Contacts is… well yeah. It’s not great but I do use it quite often. I’m currently trying out Cobook. I’ve used it on and off and found it terrible. It does look like it has undergone some major changes so I’m putting it through its paces again.
YNAB(You Need a Budget) is my banking and budgeting app of choice. The iOS app is a conduit to feed my YNAB file on Dropbox so I can keep track of my finances but the entire ecosystem around YNAB is the best out there by far.
Awful is a standard for me, scanning the somethingawful forums for information about knives, Buddhism, games and wrong-headed ideas about True Detective.
Riposte is a great ADN client. I love the functionality and the look-and-feel. If you’re on ADN, you should be using Riposte.
Slack is an incredible app. I use it daily and for collaboration or just plain communication it does everything right. I can’t say enough good things about it but go try it out and you won’t be disappointed.
Mail is where I handle all of my work emails. It remains focused for that mainly because it works so well with Exchange and keeping my personal email segregated also keeps me sane.
Dark Sky is on the Home screen because it has the most accurate and clear weather reporting. I check it everyday when I wake up.
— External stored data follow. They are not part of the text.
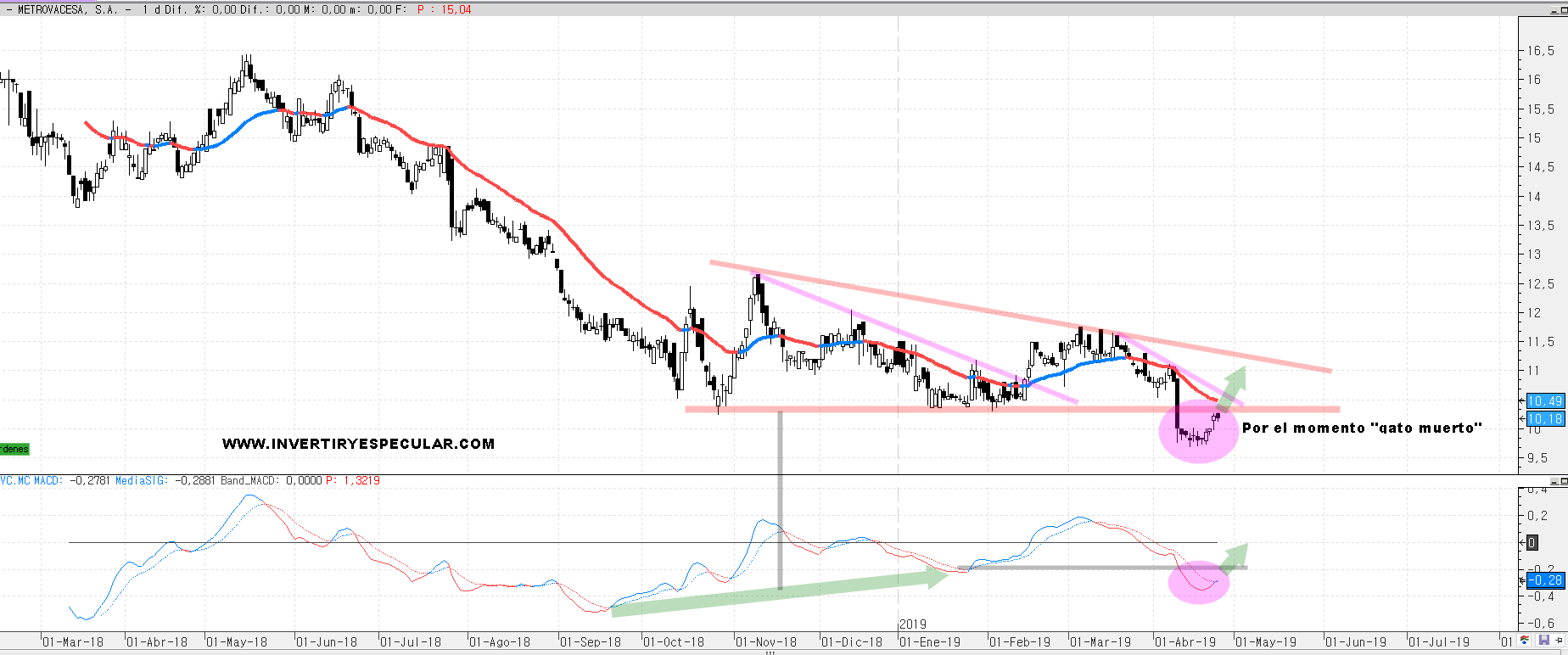Minimize the main price chart panel
This screenshot has height=655, width=1568.
pyautogui.click(x=1553, y=9)
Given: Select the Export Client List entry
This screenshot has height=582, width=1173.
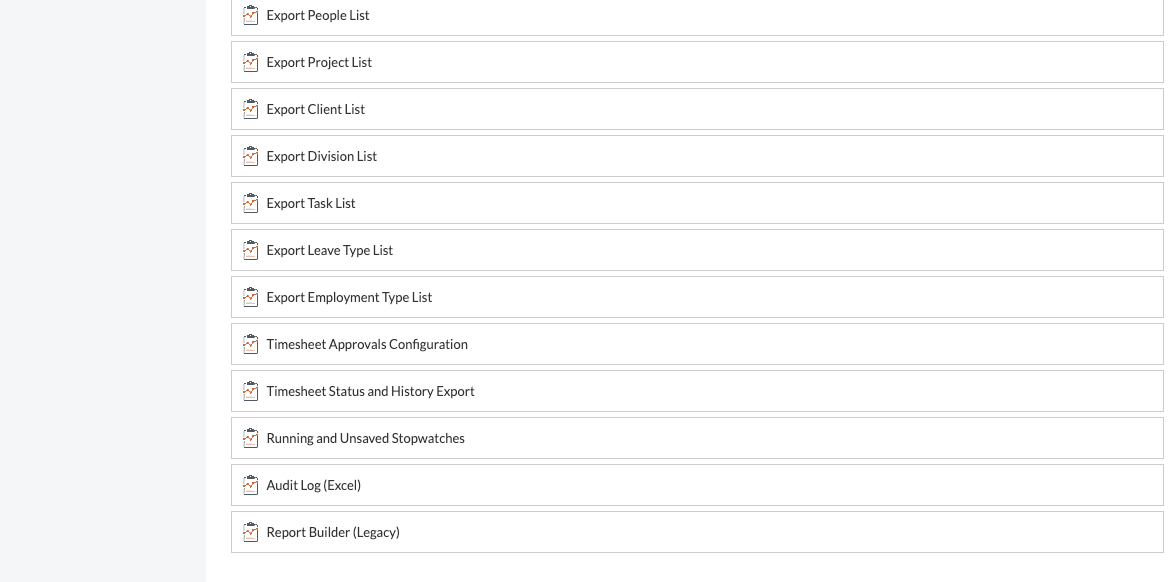Looking at the screenshot, I should [315, 109].
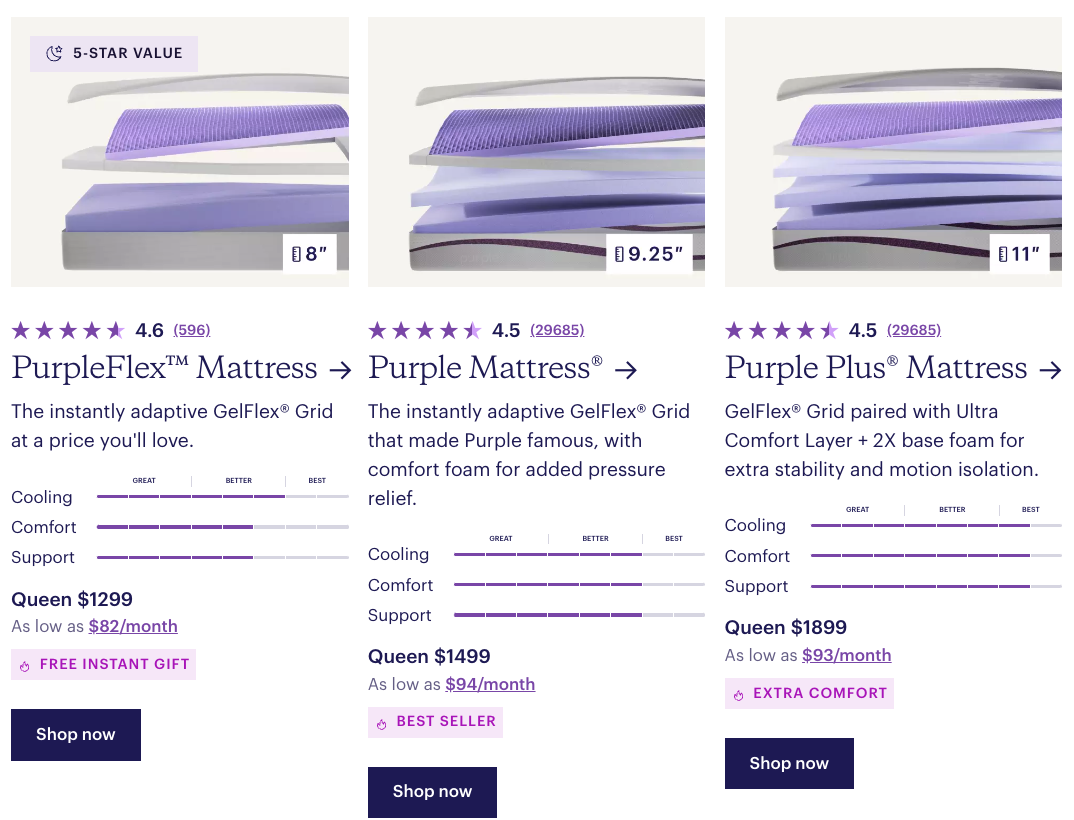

For more a more in-depth view of the weather and for looking at more long range I switch over to The Weather Underground app which has some great charts and crowd-sourced local weather.
Boxer has been my main email client for a few months and I like it a lot. The configurable slide controls allow me to tweak to work with my crazy system of managing my inbox to zero. Sanebox is still working it’s magic by keeping less useful mail filed away in places where it makes sense until I have the time to get to it. I have to admit I’m perplexed by Boxer’s Sanebox1 “integration”. Regardless, it was enough to get me to try Sanebox which saves me hours per week of needless distraction and for that I’m grateful.
Taskpaper is now where OmniFocus used to be. I could write 6000 words on this fact but I’ll save it for another day.
Asana is a web-based team collaboration tool for managing projects and tasks. I use it for a specific project and it works pretty well. I think if you “lived” in this app and used it all day/every day it might be pretty great. As it is, it serves as a task manager for a very specific project.
Safari is still on the front page, useful as ever.
Trillian still gets some use. Most of my chat has moved to iMessage or Slack but there are still some folks who use PCs at work and want to use Gtalk since typing on their phone is a pain.
Messages is awesome. I know some people have problems with it but I have had very few issues since I reduced the number of ways you can initiate an iMessage chat with me. Combined with Chatology, its a great communcation tool.
Drafts is the Swiss Army knife of text. As I mentioned above, I send text from Drafts to lots of different destinations but it gives me a single place to start. Merlin Mann uses it for the same reason as described in the latest Mac Power Users podcast.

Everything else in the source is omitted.